Lower capacity reference: 480 GB Higher capacity reference: 1.92 TB The 960 GB model sits in the sweet spot of this SSD family. Compared with the 480 GB version, it gives materially better headroom for OS images, logs, overprovisioning, and workload growth, reducing early capacity pressure in production. Compared with the 1.92 TB option, it preserves nearly the same enterprise-class read/write and random IOPS behavior while keeping acquisition cost and replacement budget more controlled. In practice, 960 GB is well suited for mid-scale deployments, such as a compact virtualization cluster, database replicas, or high-availability application nodes.
Q: Is MZQL2960HCJR-00A07 suitable for a write-heavy database server?
A: It can support moderate write-intensive database workloads, but with 1 DWPD, it is better suited for mixed-use enterprise servers rather than extremely write-heavy, high-transaction database environments.
Q: How many full drive writes per day can it actually endure over its warranty period?
A: This model is rated at 1 DWPD, meaning it can handle one full 960 GB drive write per day over its warranty period, aligned with its 1752 TBW endurance rating.
Q: Does it include power loss protection (PLP) and why is that critical?

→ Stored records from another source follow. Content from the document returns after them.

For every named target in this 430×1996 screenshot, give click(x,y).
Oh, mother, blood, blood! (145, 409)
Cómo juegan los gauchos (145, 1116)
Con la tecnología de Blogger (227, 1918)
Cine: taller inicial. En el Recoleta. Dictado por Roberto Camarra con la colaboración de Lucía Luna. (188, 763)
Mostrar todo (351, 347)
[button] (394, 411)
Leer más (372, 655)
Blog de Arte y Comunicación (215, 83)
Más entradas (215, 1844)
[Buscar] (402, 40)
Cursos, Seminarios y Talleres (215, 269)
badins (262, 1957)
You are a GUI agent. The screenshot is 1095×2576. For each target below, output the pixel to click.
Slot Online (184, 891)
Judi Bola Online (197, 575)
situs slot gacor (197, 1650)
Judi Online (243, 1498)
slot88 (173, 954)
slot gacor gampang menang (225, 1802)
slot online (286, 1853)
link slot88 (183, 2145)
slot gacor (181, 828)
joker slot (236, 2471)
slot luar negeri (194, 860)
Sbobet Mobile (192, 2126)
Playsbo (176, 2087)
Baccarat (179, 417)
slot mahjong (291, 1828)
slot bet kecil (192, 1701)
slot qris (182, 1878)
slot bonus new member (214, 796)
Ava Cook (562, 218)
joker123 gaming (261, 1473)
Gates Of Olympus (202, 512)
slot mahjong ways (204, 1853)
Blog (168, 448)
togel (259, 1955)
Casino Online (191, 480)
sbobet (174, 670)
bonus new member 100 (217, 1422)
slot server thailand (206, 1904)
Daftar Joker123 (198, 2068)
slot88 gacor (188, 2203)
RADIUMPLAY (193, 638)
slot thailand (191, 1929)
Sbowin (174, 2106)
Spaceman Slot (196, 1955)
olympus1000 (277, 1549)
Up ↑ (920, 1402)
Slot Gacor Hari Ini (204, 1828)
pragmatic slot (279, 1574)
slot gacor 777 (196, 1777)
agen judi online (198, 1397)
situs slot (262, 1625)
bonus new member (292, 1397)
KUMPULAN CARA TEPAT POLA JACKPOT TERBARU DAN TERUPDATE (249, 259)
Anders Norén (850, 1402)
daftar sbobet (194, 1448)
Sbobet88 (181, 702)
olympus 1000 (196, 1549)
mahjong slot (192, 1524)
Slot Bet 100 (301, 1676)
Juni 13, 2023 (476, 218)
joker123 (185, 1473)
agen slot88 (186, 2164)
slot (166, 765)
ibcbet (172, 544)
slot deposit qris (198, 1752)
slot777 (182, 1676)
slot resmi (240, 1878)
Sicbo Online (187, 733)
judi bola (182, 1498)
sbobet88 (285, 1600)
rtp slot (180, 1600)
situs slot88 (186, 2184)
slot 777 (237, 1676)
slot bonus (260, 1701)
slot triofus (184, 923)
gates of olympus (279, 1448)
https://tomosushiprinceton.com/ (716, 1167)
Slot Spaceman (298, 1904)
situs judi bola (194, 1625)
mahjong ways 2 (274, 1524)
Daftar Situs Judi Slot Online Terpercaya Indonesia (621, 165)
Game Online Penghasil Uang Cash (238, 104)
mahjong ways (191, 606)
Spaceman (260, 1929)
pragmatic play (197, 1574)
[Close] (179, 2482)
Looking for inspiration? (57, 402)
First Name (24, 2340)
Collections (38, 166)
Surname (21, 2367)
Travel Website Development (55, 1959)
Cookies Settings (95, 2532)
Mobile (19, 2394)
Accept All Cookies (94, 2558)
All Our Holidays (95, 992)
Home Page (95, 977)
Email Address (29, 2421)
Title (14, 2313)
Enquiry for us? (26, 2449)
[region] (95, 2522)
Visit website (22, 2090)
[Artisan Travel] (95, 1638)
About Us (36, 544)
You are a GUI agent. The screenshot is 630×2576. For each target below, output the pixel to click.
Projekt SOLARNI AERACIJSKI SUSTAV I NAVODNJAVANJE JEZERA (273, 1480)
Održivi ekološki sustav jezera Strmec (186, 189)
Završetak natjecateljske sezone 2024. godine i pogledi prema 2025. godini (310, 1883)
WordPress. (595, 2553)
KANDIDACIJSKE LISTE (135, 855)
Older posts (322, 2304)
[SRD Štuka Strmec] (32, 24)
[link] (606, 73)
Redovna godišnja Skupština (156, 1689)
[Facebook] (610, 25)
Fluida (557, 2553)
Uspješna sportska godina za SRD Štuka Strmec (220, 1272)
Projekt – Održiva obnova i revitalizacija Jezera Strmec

A: Yes, it includes power loss protection. PLP is critical because it helps preserve in-flight data and metadata during unexpected outages, reducing corruption risk in enterprise applications.
Q: What RAID level is recommended for this SSD?
A: For enterprise deployment, RAID 1 or RAID 10 is commonly recommended for strong redundancy and performance. RAID 5 may be used, but write-intensive workloads can impact parity performance.